#### Указания
Перепишите слово в слово строки данных: начните со строки, где есть "The width and height of the screenshot is (1367, 858).", и закончите строкой, где есть "Open the Bridge". Обе эти строки тоже включите.

=-=-=-=-=

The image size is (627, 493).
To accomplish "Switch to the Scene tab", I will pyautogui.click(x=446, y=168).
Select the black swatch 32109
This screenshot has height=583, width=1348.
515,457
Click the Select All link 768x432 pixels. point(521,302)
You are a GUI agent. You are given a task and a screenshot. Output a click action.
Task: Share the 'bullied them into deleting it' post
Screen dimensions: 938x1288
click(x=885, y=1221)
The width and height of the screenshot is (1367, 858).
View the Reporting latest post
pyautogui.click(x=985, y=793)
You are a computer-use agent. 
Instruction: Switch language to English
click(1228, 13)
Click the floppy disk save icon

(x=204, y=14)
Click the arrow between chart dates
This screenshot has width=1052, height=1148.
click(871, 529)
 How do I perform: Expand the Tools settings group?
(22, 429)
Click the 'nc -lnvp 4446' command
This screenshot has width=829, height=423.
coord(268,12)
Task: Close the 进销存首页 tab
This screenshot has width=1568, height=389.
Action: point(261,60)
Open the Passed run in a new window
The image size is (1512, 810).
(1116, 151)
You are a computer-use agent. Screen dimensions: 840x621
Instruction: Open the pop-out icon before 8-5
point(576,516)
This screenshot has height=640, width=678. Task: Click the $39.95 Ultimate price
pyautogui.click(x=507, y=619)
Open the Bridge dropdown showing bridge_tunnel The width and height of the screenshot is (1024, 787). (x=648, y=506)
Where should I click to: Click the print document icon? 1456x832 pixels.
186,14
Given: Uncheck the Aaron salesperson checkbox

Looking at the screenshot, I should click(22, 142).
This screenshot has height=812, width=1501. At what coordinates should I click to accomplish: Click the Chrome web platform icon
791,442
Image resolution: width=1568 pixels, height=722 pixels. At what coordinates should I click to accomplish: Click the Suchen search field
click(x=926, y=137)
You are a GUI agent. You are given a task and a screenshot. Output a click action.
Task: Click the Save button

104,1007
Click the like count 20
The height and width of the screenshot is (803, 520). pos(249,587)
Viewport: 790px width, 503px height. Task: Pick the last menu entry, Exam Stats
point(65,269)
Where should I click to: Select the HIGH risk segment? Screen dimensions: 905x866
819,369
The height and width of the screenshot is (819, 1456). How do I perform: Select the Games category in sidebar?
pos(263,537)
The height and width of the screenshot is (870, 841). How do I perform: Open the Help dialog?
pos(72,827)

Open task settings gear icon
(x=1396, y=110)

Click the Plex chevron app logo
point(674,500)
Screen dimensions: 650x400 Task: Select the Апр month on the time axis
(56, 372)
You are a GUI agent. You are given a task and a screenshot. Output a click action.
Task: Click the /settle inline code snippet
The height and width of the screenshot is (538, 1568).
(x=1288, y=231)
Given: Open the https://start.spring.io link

=-=-=-=-=

#### Решение задачи
The width and height of the screenshot is (1367, 858).
View the Reporting latest post
pyautogui.click(x=985, y=793)
You are a computer-use agent. 
Instruction: Switch language to English
click(1228, 13)
Click the floppy disk save icon

(x=204, y=14)
Click the arrow between chart dates
This screenshot has width=1052, height=1148.
click(871, 529)
 How do I perform: Expand the Tools settings group?
(22, 429)
Click the 'nc -lnvp 4446' command
This screenshot has width=829, height=423.
coord(268,12)
Task: Close the 进销存首页 tab
This screenshot has width=1568, height=389.
Action: point(261,60)
Open the Passed run in a new window
The image size is (1512, 810).
(1116, 151)
You are a computer-use agent. Screen dimensions: 840x621
Instruction: Open the pop-out icon before 8-5
point(576,516)
This screenshot has height=640, width=678. Task: Click the $39.95 Ultimate price
pyautogui.click(x=507, y=619)
Open the Bridge dropdown showing bridge_tunnel The width and height of the screenshot is (1024, 787). (x=648, y=506)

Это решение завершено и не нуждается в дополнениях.